In this regard, Trump officials have said student visa holders are subject to deportation over their support for Palestinians and “criticism of Israel’s” genocidal war on Gaza, calling their actions a threat to U.S. foreign policy.

Barry Trachtenberg, an American historian and professor who holds the Rubin Presidential Chair of Jewish History at Wake Forest University in North Carolina, said hundreds of student visas have been preemptively revoked without due process, based solely on political views expressed in support of Palestinian rights.

“This unprecedented assault on campus speech signals a frightening new phase in the suppression of dissent in American higher education,” he wrote in an opinion piece published in Anadolu news agency.

Trachtenberg highlighted that this crackdown on university students originates from the Heritage Foundation’s “Project Esther,” released on Oct. 7, 2024.

“This initiative reframes any form of critical inquiry that challenges its political positions as inherently subversive—not merely disagreement, but an attack on the state itself that constitutes a national security threat requiring immediate suppression,” he wrote.

The author, who also serves on the Academic Council of Jewish Voice for Peace and the Advisory Board of the Institute for the Critical Study of Zionism, warned that the implementation of Project Esther’s vision would transform universities from sites of learning into instruments of ideological enforcement.
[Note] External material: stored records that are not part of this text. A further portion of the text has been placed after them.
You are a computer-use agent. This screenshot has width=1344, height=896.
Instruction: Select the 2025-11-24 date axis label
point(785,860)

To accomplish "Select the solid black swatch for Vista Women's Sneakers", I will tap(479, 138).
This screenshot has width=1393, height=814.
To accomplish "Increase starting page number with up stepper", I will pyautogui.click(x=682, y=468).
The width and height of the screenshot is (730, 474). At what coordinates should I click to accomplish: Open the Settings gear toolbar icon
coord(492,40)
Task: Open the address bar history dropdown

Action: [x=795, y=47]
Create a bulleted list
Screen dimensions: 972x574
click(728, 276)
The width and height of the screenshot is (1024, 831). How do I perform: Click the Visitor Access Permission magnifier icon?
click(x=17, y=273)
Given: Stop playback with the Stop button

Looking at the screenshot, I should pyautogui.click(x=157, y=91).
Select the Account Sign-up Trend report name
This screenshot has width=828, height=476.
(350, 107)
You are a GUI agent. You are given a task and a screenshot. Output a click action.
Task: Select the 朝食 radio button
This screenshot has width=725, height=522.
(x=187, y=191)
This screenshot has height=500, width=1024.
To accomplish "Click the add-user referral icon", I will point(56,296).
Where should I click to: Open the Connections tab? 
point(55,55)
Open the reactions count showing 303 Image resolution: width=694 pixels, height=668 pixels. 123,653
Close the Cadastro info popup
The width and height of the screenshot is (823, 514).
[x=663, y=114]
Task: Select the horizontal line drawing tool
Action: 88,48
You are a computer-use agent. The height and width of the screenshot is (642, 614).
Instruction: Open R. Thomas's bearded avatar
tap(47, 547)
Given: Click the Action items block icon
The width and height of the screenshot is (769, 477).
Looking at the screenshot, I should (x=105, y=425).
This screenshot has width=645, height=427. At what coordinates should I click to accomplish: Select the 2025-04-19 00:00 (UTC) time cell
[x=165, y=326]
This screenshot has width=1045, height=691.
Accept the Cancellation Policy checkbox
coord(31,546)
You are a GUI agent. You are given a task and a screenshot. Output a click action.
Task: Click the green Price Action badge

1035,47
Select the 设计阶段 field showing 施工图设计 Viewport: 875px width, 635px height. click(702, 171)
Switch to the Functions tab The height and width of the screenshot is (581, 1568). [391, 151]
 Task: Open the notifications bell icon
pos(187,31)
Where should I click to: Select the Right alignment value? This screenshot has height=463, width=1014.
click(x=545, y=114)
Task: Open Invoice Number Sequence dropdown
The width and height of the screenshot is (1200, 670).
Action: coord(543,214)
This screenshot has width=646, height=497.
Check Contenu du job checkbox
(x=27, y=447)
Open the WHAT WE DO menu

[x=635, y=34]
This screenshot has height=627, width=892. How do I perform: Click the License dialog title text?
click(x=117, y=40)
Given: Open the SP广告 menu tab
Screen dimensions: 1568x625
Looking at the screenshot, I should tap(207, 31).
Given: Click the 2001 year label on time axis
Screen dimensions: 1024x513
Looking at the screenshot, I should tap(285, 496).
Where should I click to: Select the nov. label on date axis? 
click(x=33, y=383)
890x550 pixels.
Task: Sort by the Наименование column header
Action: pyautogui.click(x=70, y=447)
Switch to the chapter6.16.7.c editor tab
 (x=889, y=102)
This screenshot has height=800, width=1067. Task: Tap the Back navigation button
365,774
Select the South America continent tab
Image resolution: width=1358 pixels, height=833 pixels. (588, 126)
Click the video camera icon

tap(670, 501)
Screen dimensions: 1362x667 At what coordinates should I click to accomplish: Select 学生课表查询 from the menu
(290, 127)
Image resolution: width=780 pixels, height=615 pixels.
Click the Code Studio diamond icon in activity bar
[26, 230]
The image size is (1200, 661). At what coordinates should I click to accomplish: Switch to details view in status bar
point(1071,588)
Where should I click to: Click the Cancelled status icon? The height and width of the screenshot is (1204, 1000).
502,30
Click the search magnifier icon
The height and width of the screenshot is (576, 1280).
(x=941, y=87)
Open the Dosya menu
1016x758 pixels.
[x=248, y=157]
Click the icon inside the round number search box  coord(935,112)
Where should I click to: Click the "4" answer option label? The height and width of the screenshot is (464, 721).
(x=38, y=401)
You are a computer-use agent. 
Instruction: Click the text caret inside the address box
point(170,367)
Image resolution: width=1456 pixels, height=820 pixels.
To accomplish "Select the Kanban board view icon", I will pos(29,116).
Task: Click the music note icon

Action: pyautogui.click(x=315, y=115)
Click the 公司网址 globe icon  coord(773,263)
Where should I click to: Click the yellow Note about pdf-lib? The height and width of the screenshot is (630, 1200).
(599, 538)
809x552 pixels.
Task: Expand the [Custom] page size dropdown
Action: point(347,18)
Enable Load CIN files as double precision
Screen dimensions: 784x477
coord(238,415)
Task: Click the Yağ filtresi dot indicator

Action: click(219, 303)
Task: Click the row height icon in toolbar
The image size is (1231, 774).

“By criminalizing certain forms of political expression, purging faculty who hold dissenting views, and creating an atmosphere of surveillance and fear, this approach fundamentally contradicts the mission of higher education in a democratic society,” he said, emphasising the need to “insist on universities’ responsibility to protect spaces for the full range of scholarly inquiry and political expression. This includes ensuring that Palestinian histories, experiences, and perspectives have a place in our classrooms, research agendas, and campus discussions.”